→ **WORK TO COMPLETE**
Establish how many lines of the material below contain the string "agent". Return that number by itself.

→ **DATA FOR THIS EXERCISE**
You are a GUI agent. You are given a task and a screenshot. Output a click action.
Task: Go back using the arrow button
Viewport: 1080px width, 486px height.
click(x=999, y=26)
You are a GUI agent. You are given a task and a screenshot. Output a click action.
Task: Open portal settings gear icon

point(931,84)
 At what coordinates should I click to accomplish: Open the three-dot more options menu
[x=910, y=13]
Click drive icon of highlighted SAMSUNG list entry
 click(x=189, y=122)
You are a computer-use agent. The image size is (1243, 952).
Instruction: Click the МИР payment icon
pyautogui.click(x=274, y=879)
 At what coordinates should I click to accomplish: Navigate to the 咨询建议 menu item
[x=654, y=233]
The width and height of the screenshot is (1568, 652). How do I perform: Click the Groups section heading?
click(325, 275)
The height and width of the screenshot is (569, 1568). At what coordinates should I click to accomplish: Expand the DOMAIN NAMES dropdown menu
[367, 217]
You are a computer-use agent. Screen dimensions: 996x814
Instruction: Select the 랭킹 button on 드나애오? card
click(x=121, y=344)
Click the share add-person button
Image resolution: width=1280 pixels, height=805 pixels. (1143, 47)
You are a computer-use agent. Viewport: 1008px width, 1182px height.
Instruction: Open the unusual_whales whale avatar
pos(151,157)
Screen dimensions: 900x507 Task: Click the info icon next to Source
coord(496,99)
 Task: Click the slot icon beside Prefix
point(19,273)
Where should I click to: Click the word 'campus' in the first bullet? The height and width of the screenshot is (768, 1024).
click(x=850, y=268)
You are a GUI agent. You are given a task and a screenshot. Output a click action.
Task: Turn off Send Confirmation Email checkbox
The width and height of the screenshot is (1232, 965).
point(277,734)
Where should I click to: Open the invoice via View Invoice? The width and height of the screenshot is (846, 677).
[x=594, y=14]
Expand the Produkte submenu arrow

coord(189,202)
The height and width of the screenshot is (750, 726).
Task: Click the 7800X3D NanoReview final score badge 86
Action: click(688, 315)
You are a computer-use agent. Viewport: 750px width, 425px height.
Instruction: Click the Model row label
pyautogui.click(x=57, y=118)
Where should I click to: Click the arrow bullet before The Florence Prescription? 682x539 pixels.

→ **ANSWER BOX**
7